= Horizontal Working Party on Drugs =

Body of the Council of the European Union

The Horizontal Working Party on Drugs (better known as Horizontal Drug Group or HDG) is a Council Working Party, a preparatory body of the Council of the European Union established in 1997, responsible for the lead and management of the work of the council and of the European Union (EU) on drug policy.

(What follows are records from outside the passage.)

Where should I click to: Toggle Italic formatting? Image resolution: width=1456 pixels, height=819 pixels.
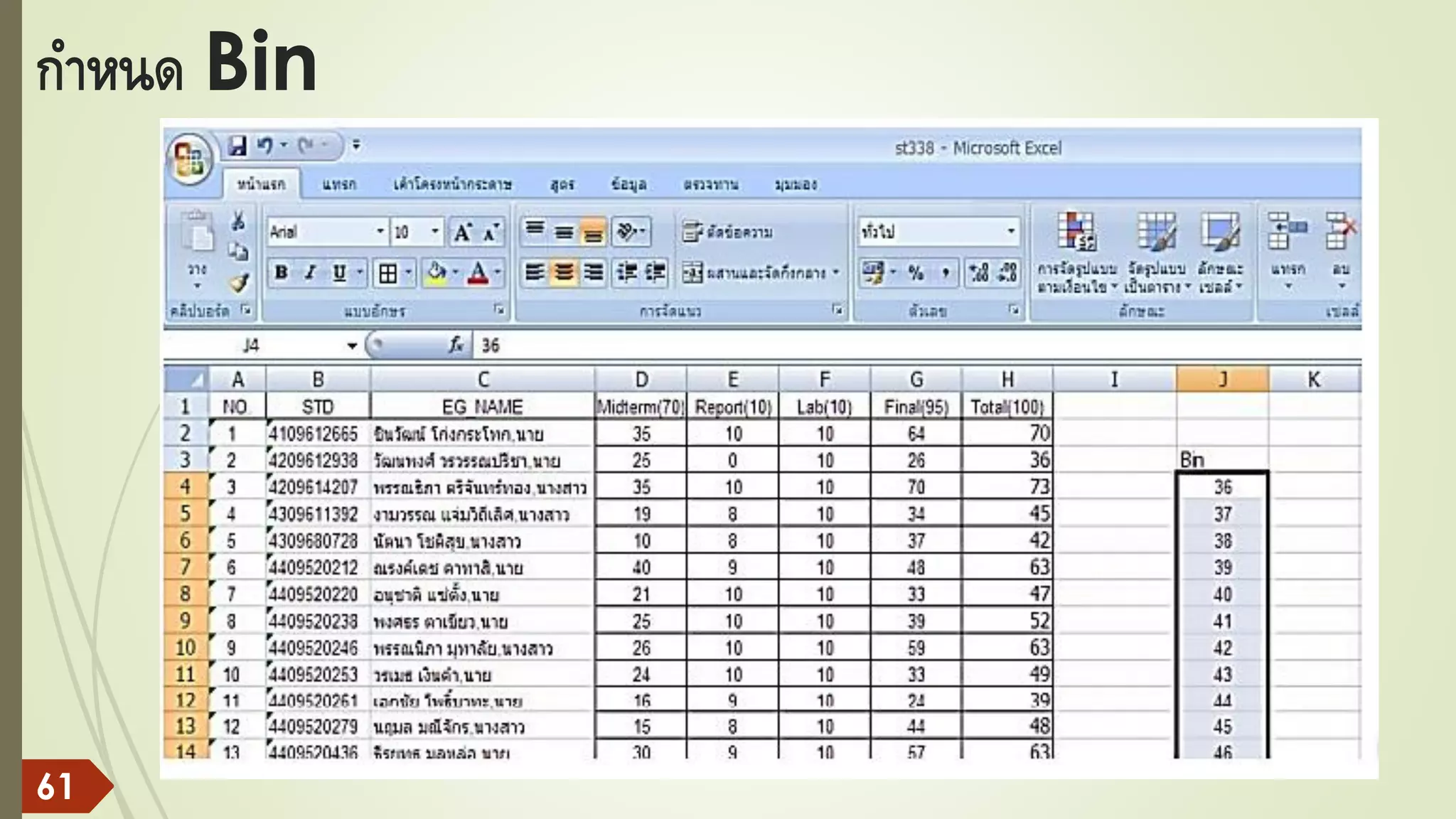310,273
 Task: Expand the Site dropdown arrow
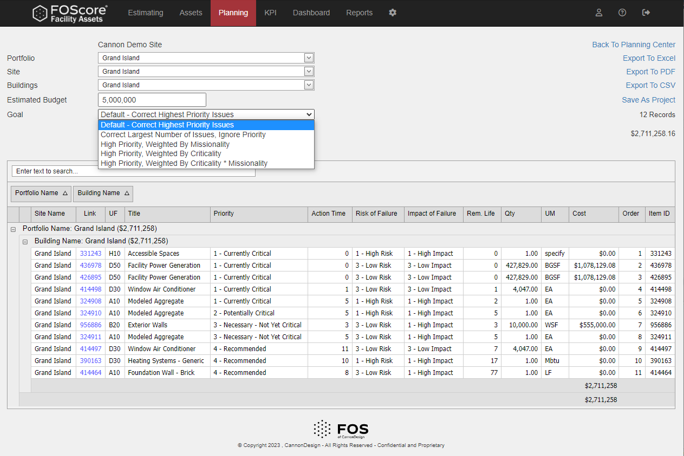[x=308, y=72]
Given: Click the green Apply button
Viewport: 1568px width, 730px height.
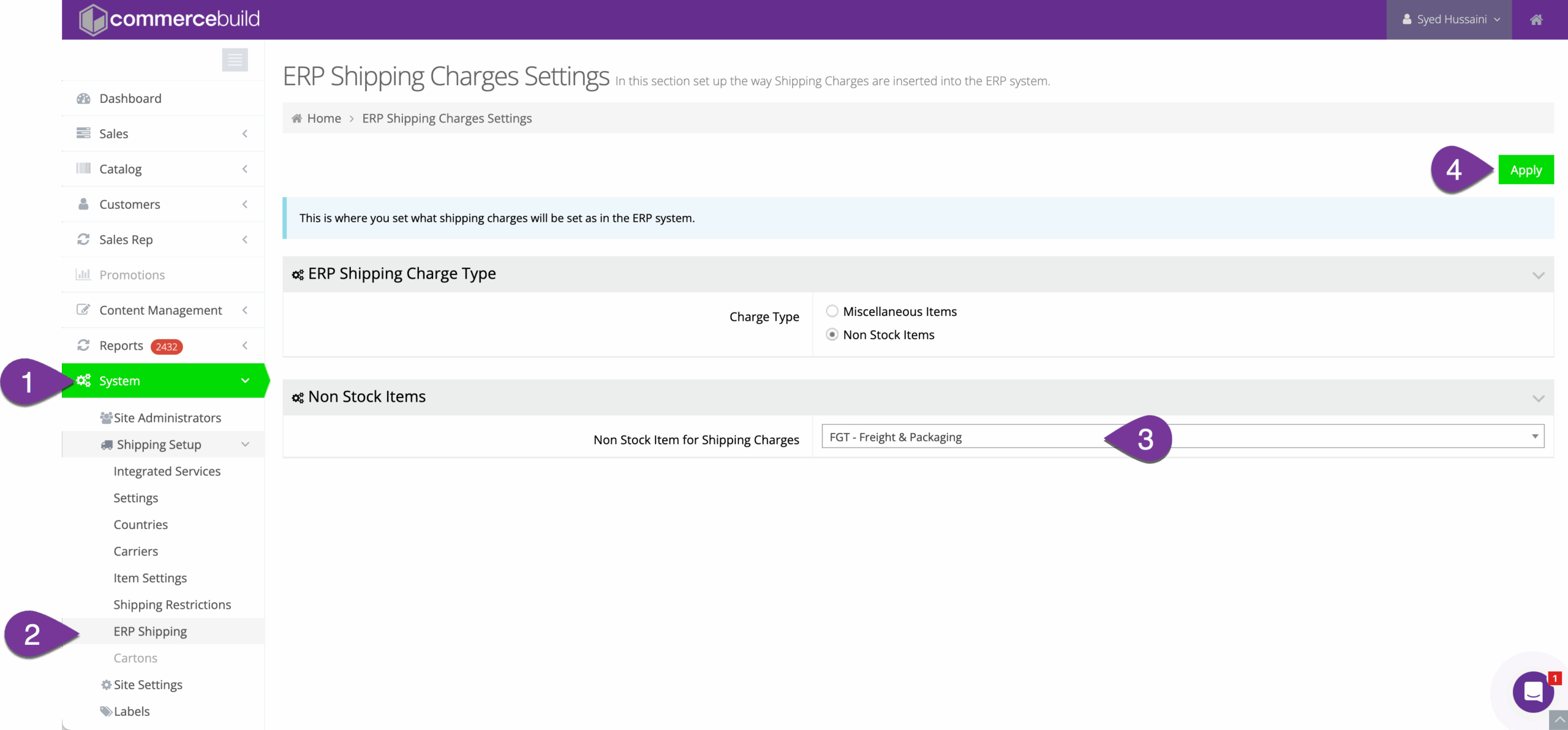Looking at the screenshot, I should click(1525, 170).
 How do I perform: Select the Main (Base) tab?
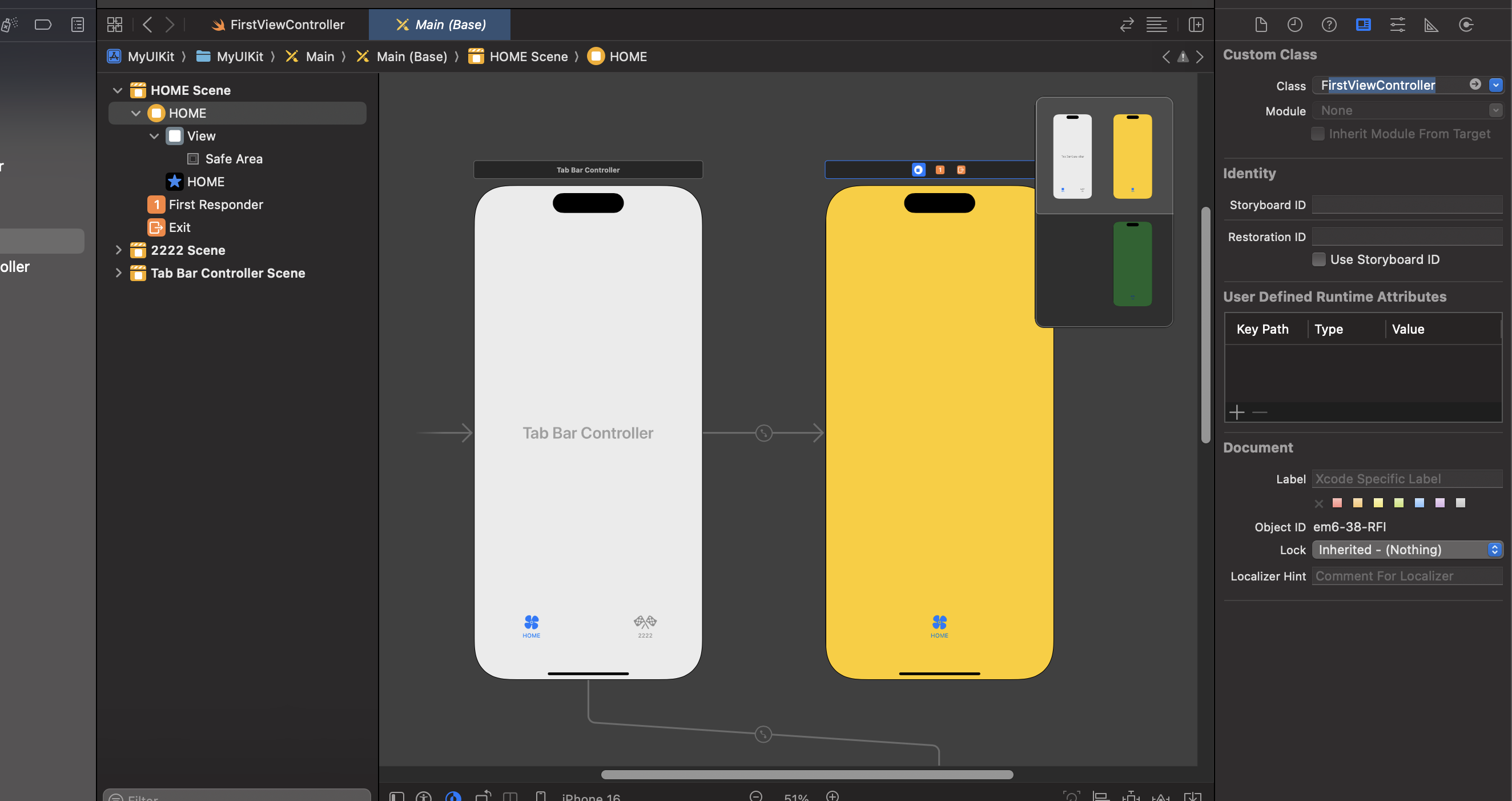click(x=440, y=25)
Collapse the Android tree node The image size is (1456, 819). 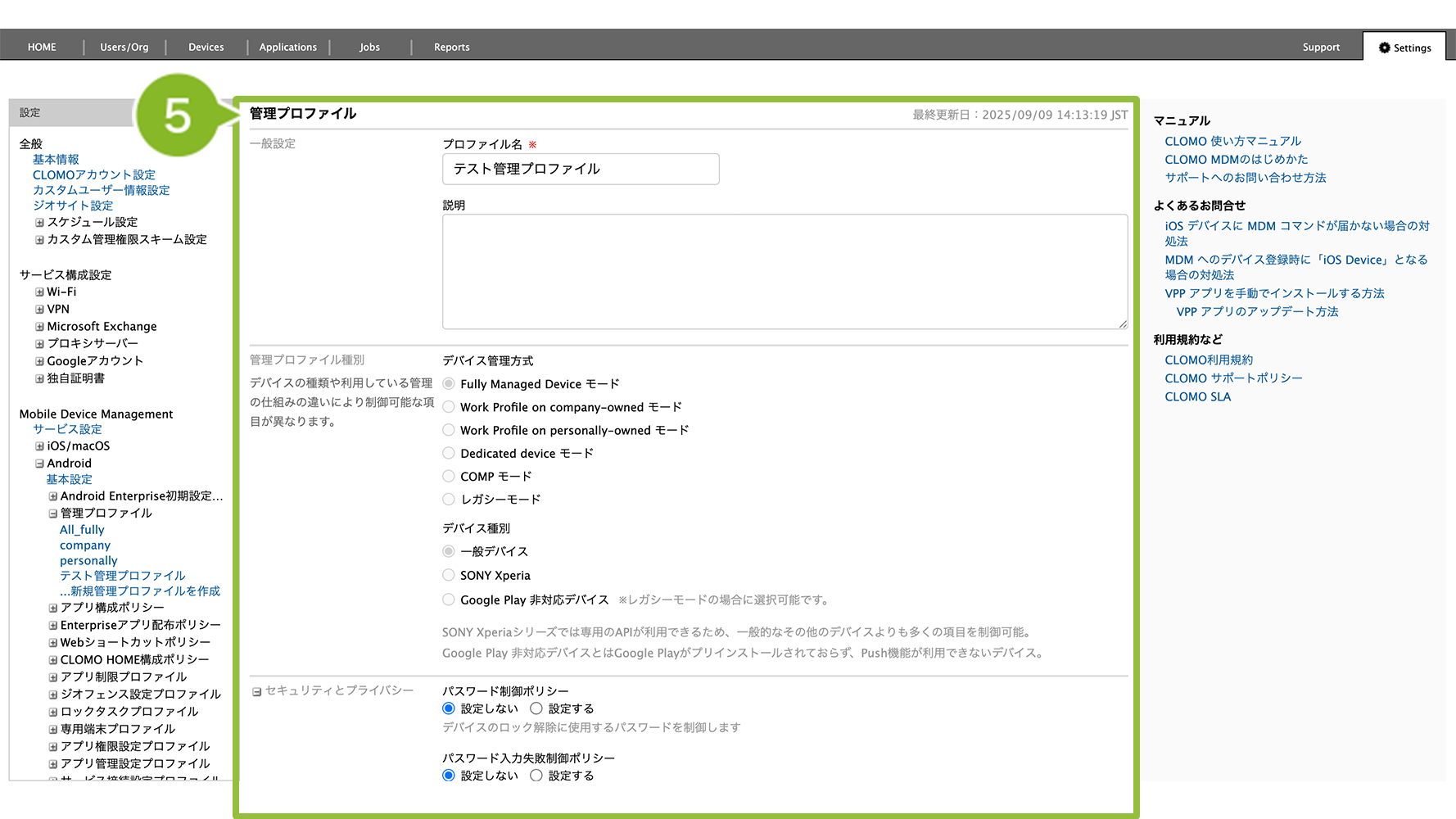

The HDG meets monthly in Brussels's Europa building or in the Justus Lipsius building, and prepares all relevant legislation and political documents to be adopted by EU's Committee of Permanent Representatives (COREPER II) and subsequently by the Council, such as EU drugs strategies, action plans on drugs, and statements on drug-related aspects to be presented at international fora like the United Nations Commission on Narcotic Drugs. Since 2018, the HDG is also responsible to establish the imperative mandate for the vote on international scheduling by member state of the EU at the Commission on Narcotic Drugs.

The HDG engages and closely collaborates with other EU institutions like the European Monitoring Centre for Drugs and Drug Addiction and Europol.

There are frequent meetings of EU countries' national drugs coordinators held as part of HDG meetings. In addition, the HDG regularly meets with delegates from other regions and third countries within the EU's area of interest (Russia, Turkey, the Western Balkans, the United States within a so-called "Transatlantic Dialogue", Western Africa, Andes Community, and with countries from Latin America and the Caribbean within the "Technical Committee EU/LAC").